Pixel coordinate grounding data
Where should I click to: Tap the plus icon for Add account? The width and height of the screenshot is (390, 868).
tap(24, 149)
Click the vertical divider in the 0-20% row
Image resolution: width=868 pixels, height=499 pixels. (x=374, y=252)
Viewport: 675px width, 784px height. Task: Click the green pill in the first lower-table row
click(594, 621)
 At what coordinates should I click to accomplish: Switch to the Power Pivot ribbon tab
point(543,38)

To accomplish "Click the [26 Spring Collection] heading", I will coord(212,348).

---

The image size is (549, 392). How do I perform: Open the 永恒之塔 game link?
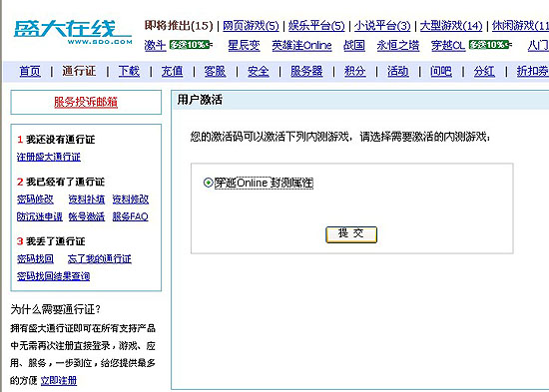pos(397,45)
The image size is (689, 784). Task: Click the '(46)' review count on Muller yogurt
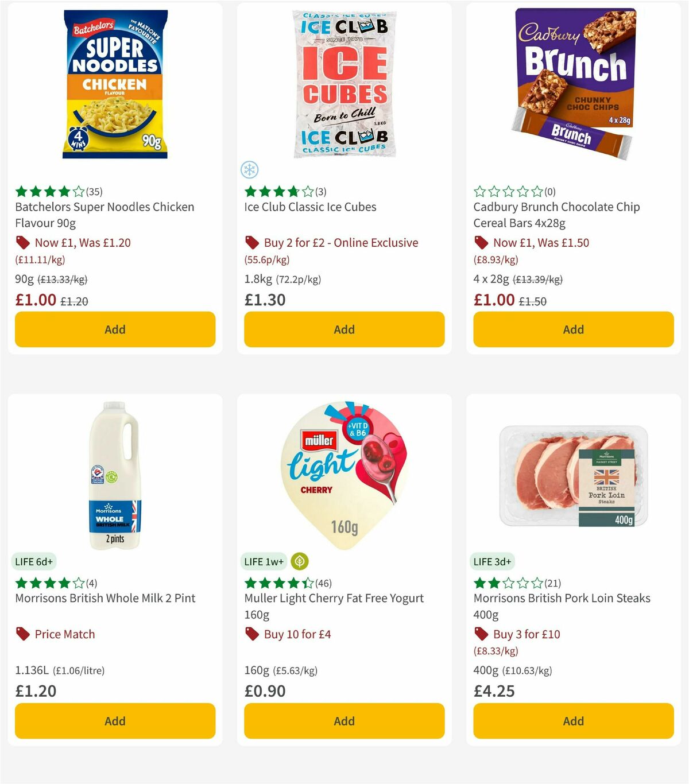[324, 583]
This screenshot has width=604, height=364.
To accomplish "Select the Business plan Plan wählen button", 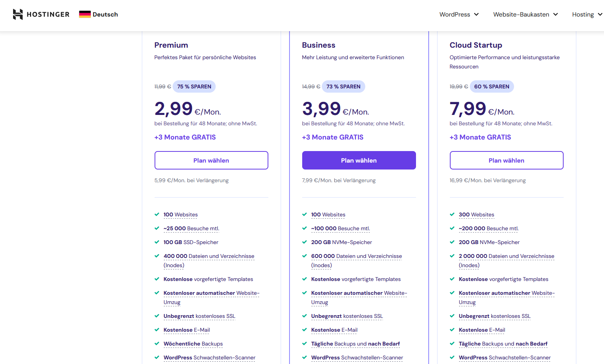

* * *

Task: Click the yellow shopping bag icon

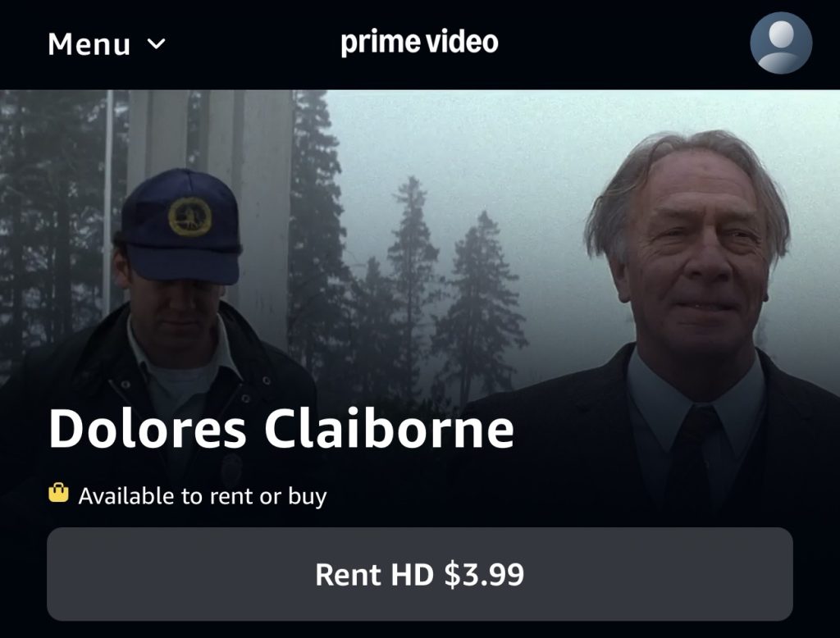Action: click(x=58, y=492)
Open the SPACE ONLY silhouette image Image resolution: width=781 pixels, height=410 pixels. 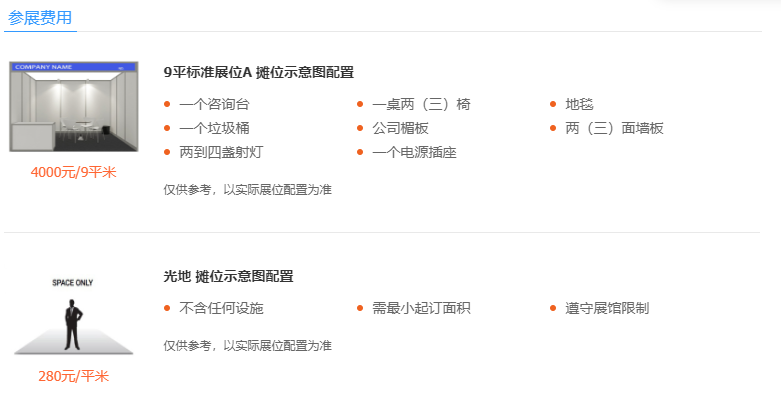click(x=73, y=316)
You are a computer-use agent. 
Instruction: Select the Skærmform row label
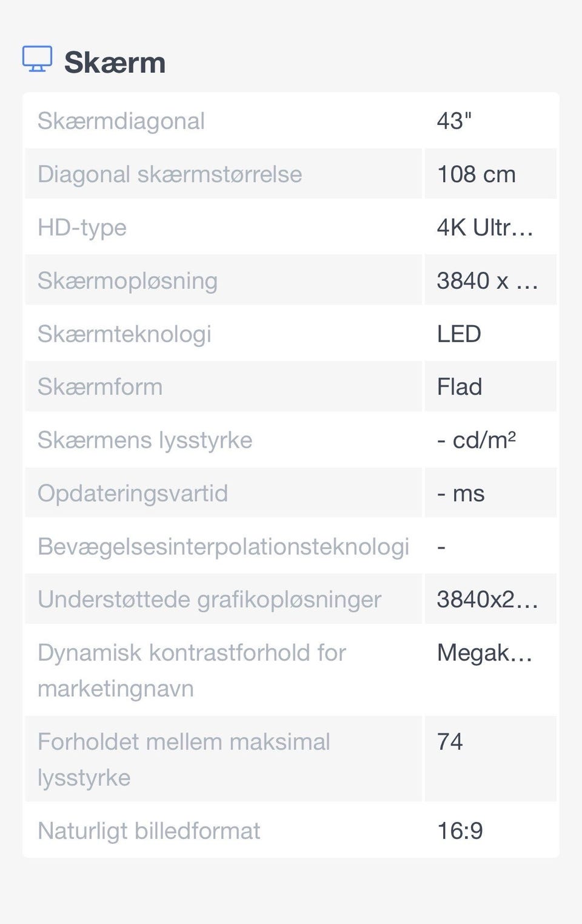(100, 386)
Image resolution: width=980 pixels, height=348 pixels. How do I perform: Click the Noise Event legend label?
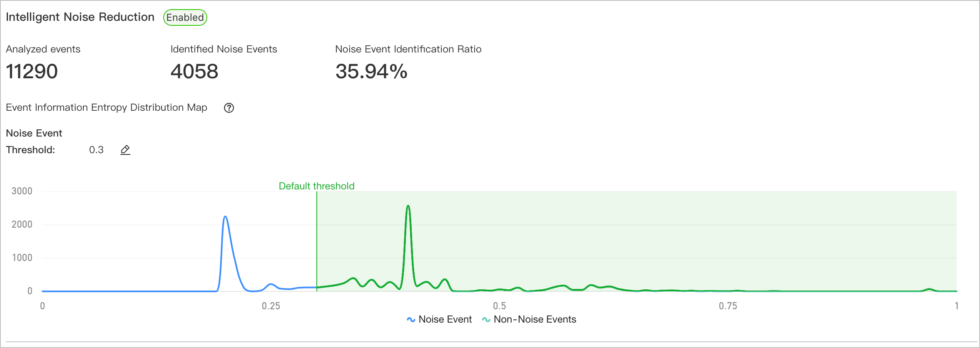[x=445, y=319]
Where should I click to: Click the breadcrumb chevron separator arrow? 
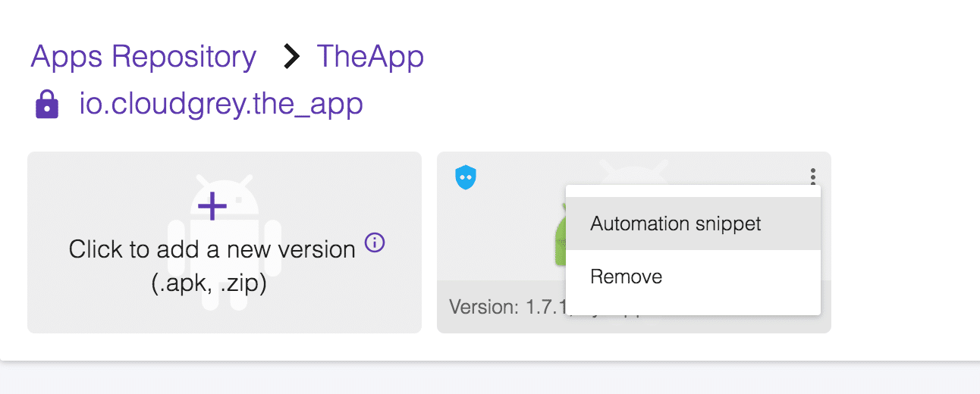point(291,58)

THE TASK –
The stretch to restate runs from the line above containing "The image size is (549, 392)." through the line containing "the Business plan". Copy it word for word, ends included, without pictures.

THE ANSWER –
The image size is (549, 392). How do I perform: Open the 永恒之塔 game link?
pos(397,45)
The image size is (689, 784). Task: Click the '(46)' review count on Muller yogurt
[324, 583]
This screenshot has width=604, height=364.
To accomplish "Select the Business plan Plan wählen button", 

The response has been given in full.